Clear/restart of a number of different failure types is giving me:
Job directory /home/asarnow/Projects/DeltaCoV/P461/J875 is not empty, found: /home/asarnow/Projects/DeltaCoV/P461/J875/hyp_opt_trajs
Clear/restart of a number of different failure types is giving me:
Job directory /home/asarnow/Projects/DeltaCoV/P461/J875 is not empty, found: /home/asarnow/Projects/DeltaCoV/P461/J875/hyp_opt_trajs
@DanielAsarnow What is the output of the command
find /home/asarnow/Projects/DeltaCoV/P461/J875/ -ls
Does the error still occur after the job is cleared and queued again? If it does, please can you collect again the output of
find /home/asarnow/Projects/DeltaCoV/P461/J875/ -ls
Deleting the hyp_opt_trajs
dir allows the jobs to requeue normally, it just wasn’t deleted by the cryoSPARC clear action. That directory and its contents (.txt and .npy files) are the only extra stuff in the job dir (i.e. besides the job metadata files that are always there).

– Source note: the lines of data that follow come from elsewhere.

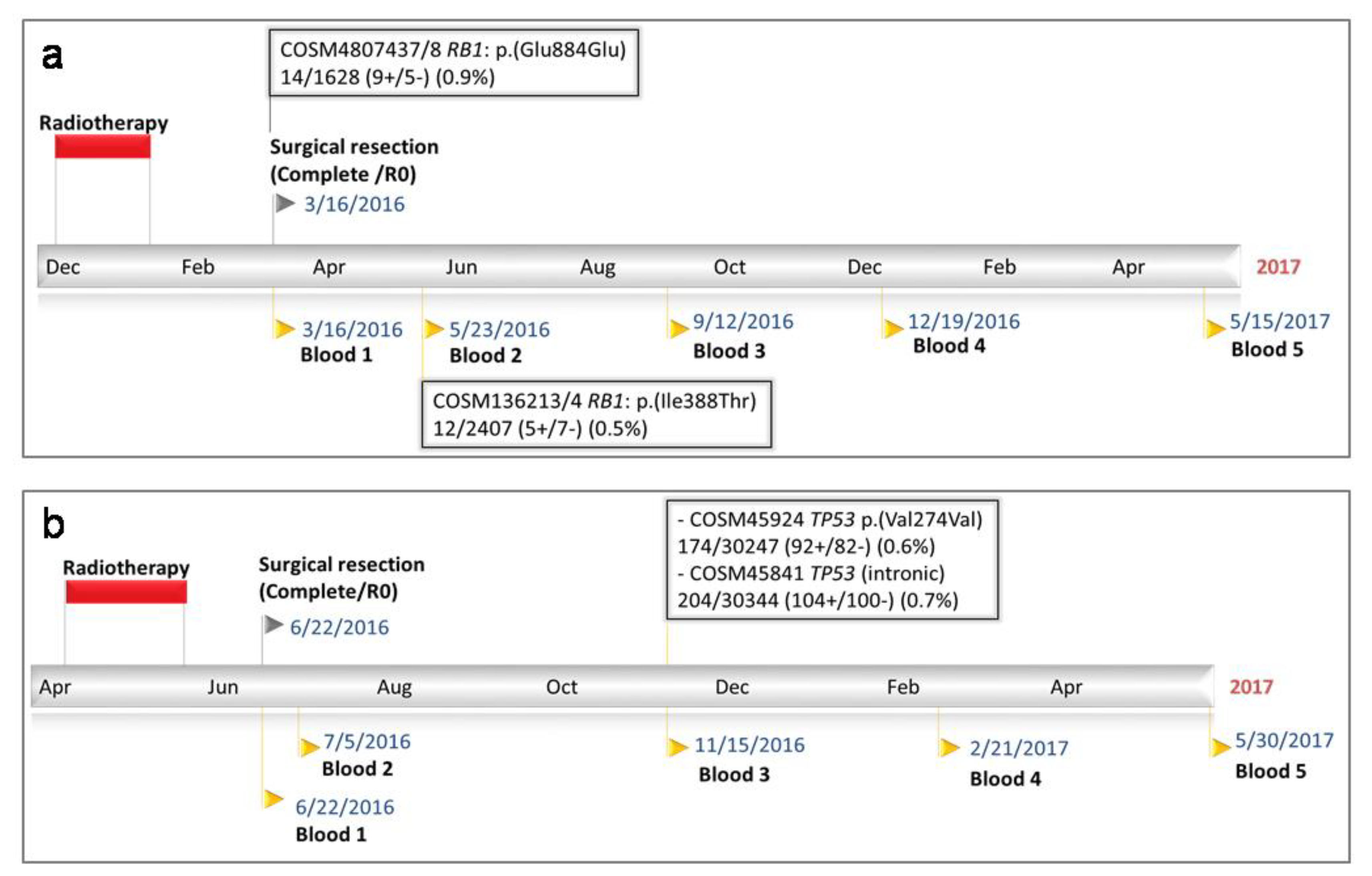Click the gray surgical resection arrow at 3/16/2016
Screen dimensions: 1372x876
pyautogui.click(x=285, y=203)
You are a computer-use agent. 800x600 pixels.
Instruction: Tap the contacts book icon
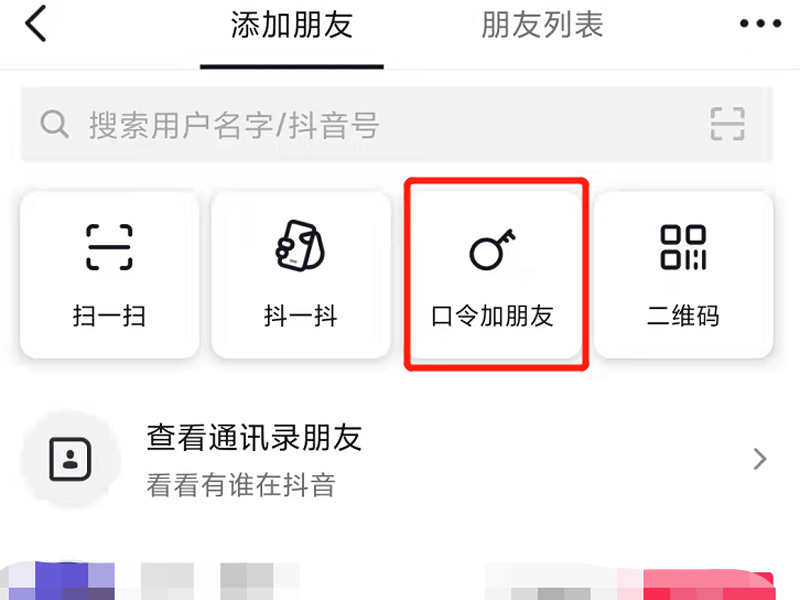(x=70, y=459)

Now looking at the full ls output more carefully per your suggestion - it seems like a permissions issue. Somehow the directory and its contents are owned by me and don’t have group write (which is confusing).

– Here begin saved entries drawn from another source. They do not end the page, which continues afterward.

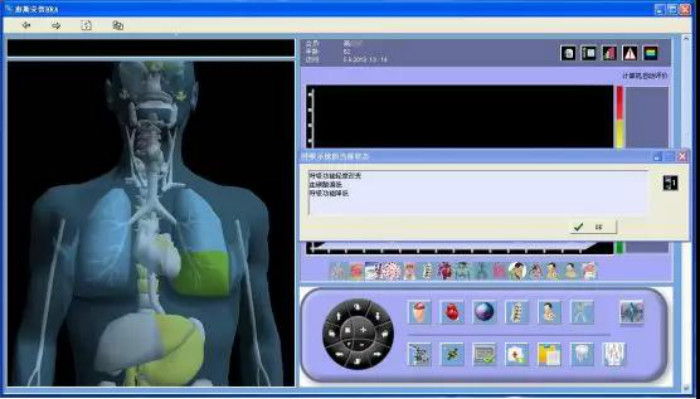This screenshot has width=700, height=399.
Task: Click the monitor with green checkmark icon
Action: [x=484, y=355]
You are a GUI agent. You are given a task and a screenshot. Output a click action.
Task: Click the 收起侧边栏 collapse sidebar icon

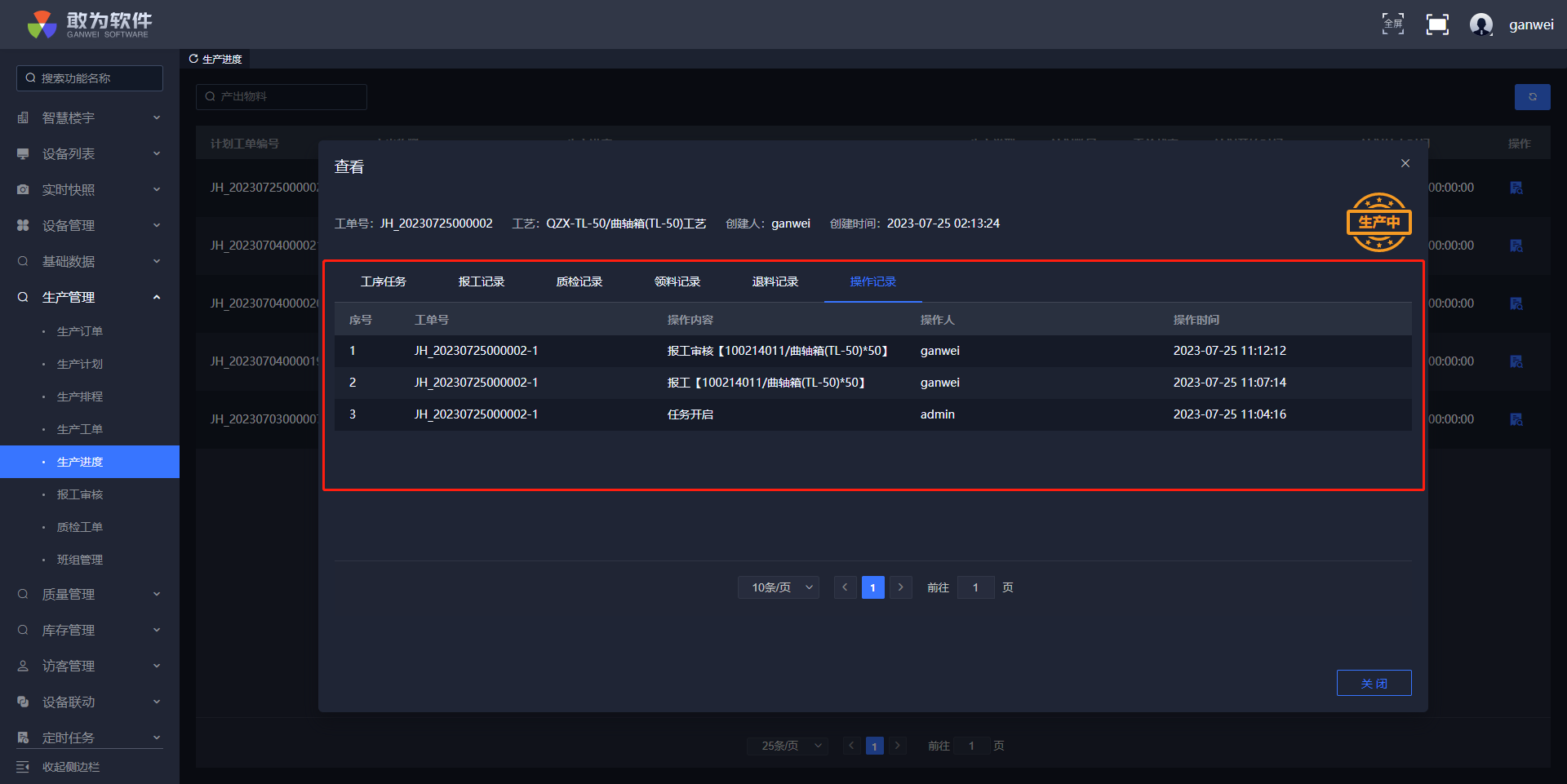23,767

-rw-rw-r-- 1 cryosparc veesler 18 Jul 3 17:57 events.bson
drwxrwsr-x 2 cryosparc veesler 6 Jul 3 17:57 gridfs_data/
drwxr-sr-x 2 asarnow veesler 60K Jul 3 17:03 hyp_opt_trajs/
-rw-rw-r-- 1 cryosparc veesler 158K Jul 3 17:57 job.json
-rw-r--r-- 1 asarnow veesler 60 Jul 3 16:58 0_hyps.txt
-rw-r--r-- 1 asarnow veesler 10K Jul 3 16:58 0_traj.npy
-rw-r--r-- 1 asarnow veesler 59 Jul 3 17:02 1000_hyps.txt
-rw-r--r-- 1 asarnow veesler 6.3K Jul 3 17:02 1000_traj.npy
-rw-r--r-- 1 asarnow veesler 58 Jul 3 17:02 1001_hyps.txt
-rw-r--r-- 1 asarnow veesler 8.8K Jul 3 17:02 1001_traj.npy
-rw-r--r-- 1 asarnow veesler 60 Jul 3 17:02 1002_hyps.txt
-rw-r--r-- 1 asarnow veesler 8.8K Jul 3 17:02 1002_traj.npy
-rw-r--r-- 1 asarnow veesler 60 Jul 3 17:02 1003_hyps.txt
Interesting. Do you recall creating or chown
ing this directory?
I don’t, and my records (I have a line-by-line eternal history) don’t show it either. OTOH I don’t see how the cryosparc user could have done this.

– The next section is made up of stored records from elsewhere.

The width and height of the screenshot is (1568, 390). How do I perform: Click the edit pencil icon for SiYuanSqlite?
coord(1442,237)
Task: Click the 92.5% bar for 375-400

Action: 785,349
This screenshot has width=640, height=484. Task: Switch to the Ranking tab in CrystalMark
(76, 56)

Can you confirm that there is not a worker node on this CryoSPARC instance that has an "ssh_str":
value starting with asarnow@
?
cryosparcm icli
for node in filter(lambda x: x['type'] == 'node', cli.get_scheduler_targets()):
print(node["ssh_str"])
exit()
OK - now I see. The worker wrote back over sshfs.
I think -o default_permissions
is needed as well as -o allow_other
.
Also - this only causes an error if the job fails. If it succeeds all is good, though the permissions are still not as expected due to sshfs. Anyway not a cryoSPARC bug…sorry lol.